За что? Почему я должен уйти? Я понимаю, к критикам всегда надо прислушиваться, но… слушаться их… не всегда. Откровенно говорю, я… я просто привык к этой пьесе, я успел сдружиться с ее героями, мне не хочется оставлять автора. Когда он сидел за столом и, окутанный дымом и сомнениями, писал строку за строкой, я был рядом с ним. Когда все его близкие хором кричали: «С таким здоровьем не пишут комедии!» — я один вселял в него бодрость. И вот… спустя полгода, когда он вывел наконец дрожащим пером на бумаге: «Занавес. Конец», — я должен исчезнуть?.. Не-ет!.. Я схватил его за руку, я закричал: «Безумец! Не троньте меня! Я вам еще пригожусь!.. Хорошо, заберите у меня все бурные монологи, все фразы под занавес и реплики на аплодисменты, оставьте мне что-нибудь. Я согласен на мелкие эпизоды, от которых актеры отказываются и берут бюллетень, я буду читать ваши ремарки, на которые никто не обращает внимания, по ходу пьесы я стану вносить исправления, которые вы не успели сделать, я почти не буду присутствовать на сцене, и ни один критик меня не заметит, — оставьте меня!..»
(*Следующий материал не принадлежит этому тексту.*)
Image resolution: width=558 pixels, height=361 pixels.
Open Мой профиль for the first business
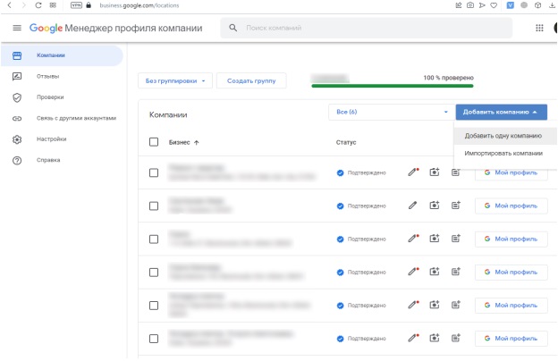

Он дрогнул и сказал: «Ладно!.. Только с одним условием — не дольше трех минут на сцене и… в роли не больше двенадцати слов. Иначе вы погубите мне пьесу. Вы меня поняли?»
Мне важно было уцелеть, и я ответил: «Да! Я вас понял!» Вот так… я остался жив.
Правда, места в пьесе у меня еще пока нет, я застрял где-то между сценой и зрительным залом, но… я не беспокоюсь. Если хотите, я могу быть… комментатором пьесы, живым примечанием, говорящей ремаркой или… знаете что?.. я буду… помощником автора!
Да-да. Ведь существуют же у режиссера помощники, ассистенты, актеру помогает суфлер, и только автору, когда поднимается занавес, никто и ничем уже помочь не может. Он обречен. За что? Почему?
Разве нельзя еще что-нибудь поправить, дополнить, уяснить? Поговорить по душам со зрителем, убедить критика, что, кроме комедии, автор ничего дурного не сотворил?.. Много полезных и добрых дел можно сделать, даже… не будучи героем пьесы.
Простите, все, что я вам сказал, никакого отношения к пьесе не имеет. Этот монолог я написал себе сам, потому что на автора, как вы знаете, я рассчитывать не могу.
Что же касается пьесы, то… пьеса начинается так…
Дом как дом. Налево — дверь с медной дощечкой: «Иннокентий Викентьевич Куницын» и ящик для писем. Время действия первой сцены автор определяет ремаркой — поздний вечер… По-моему, для начала как-то недостаточно оптимистично. Я советовал ему начать так: «Летний полдень. Щедрое солнце золотит…» и так далее… Но он чудак, он говорит, что это банально, что многие пьесы начинаются с того, что автор «щедро золотит…», а потом… Но это не важно. Не автор делает погоду пьесе…
Итак, поздний вечер…
Из квартиры доносился шум, что-то падало, звенело, послышался взволнованный женский голос…
Ж е н с к и й г о л о с. Юра, опомнись!.. Что ты делаешь, Юра?!.
П е р с о н а ж. И голос мужчины…
М у ж с к о й г о л о с. Оставь его! Пусть идет!.. Здесь не гостиница для молодых шалопаев!..
П е р с о н а ж
И только… чемодан, выброшенный из квартиры на лестницу, был абсолютно спокоен.
И действительно, с этого дня элементы драмы прочно вплелись в судьбу молодого человека.